- [WHAT YOU ARE ASKED TO DO] The answer must be an exact reproduction of the lines from the start of the records below through the line containing "Red Week (510, 112)", and nothing more.
•••••
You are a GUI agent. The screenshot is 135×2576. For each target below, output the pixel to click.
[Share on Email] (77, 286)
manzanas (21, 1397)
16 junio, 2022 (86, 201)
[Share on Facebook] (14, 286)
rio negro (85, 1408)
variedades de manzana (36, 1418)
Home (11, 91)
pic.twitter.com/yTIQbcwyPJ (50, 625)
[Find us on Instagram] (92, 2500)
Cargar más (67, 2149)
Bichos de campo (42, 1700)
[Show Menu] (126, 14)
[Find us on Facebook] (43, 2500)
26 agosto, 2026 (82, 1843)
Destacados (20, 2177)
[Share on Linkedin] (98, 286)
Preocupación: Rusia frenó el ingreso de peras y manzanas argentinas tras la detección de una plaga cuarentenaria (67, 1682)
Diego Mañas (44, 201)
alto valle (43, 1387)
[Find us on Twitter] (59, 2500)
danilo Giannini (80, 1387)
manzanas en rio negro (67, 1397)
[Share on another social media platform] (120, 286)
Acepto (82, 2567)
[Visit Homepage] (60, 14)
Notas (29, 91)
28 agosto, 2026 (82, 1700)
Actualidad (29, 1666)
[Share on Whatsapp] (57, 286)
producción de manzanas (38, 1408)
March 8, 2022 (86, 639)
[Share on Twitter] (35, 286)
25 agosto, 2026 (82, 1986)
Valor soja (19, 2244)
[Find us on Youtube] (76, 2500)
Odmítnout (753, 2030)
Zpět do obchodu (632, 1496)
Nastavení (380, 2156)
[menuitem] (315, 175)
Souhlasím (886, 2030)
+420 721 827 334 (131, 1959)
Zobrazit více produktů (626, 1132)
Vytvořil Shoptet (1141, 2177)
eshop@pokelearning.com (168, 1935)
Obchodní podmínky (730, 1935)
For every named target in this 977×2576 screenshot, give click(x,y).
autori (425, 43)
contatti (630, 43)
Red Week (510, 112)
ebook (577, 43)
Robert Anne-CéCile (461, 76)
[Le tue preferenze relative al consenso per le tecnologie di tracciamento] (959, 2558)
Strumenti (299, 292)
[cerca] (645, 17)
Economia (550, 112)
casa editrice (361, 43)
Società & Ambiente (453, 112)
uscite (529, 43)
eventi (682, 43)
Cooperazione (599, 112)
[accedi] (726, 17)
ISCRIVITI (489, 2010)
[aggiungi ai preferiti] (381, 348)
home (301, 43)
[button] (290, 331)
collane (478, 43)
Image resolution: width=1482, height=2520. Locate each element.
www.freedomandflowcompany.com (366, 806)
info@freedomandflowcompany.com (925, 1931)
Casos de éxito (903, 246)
•••••
- [FINISHED EXERCISE]
You are a GUI agent. The screenshot is 135×2576. For each target below, output the pixel to click.
[Share on Email] (77, 286)
manzanas (21, 1397)
16 junio, 2022 (86, 201)
[Share on Facebook] (14, 286)
rio negro (85, 1408)
variedades de manzana (36, 1418)
Home (11, 91)
pic.twitter.com/yTIQbcwyPJ (50, 625)
[Find us on Instagram] (92, 2500)
Cargar más (67, 2149)
Bichos de campo (42, 1700)
[Show Menu] (126, 14)
[Find us on Facebook] (43, 2500)
26 agosto, 2026 (82, 1843)
Destacados (20, 2177)
[Share on Linkedin] (98, 286)
Preocupación: Rusia frenó el ingreso de peras y manzanas argentinas tras la detección de una plaga cuarentenaria (67, 1682)
Diego Mañas (44, 201)
alto valle (43, 1387)
[Find us on Twitter] (59, 2500)
danilo Giannini (80, 1387)
manzanas en rio negro (67, 1397)
[Share on another social media platform] (120, 286)
Acepto (82, 2567)
[Visit Homepage] (60, 14)
Notas (29, 91)
28 agosto, 2026 (82, 1700)
Actualidad (29, 1666)
[Share on Whatsapp] (57, 286)
producción de manzanas (38, 1408)
March 8, 2022 (86, 639)
[Share on Twitter] (35, 286)
25 agosto, 2026 (82, 1986)
Valor soja (19, 2244)
[Find us on Youtube] (76, 2500)
Odmítnout (753, 2030)
Zpět do obchodu (632, 1496)
Nastavení (380, 2156)
[menuitem] (315, 175)
Souhlasím (886, 2030)
+420 721 827 334 (131, 1959)
Zobrazit více produktů (626, 1132)
Vytvořil Shoptet (1141, 2177)
eshop@pokelearning.com (168, 1935)
Obchodní podmínky (730, 1935)
For every named target in this 977×2576 screenshot, give click(x,y).
autori (425, 43)
contatti (630, 43)
Red Week (510, 112)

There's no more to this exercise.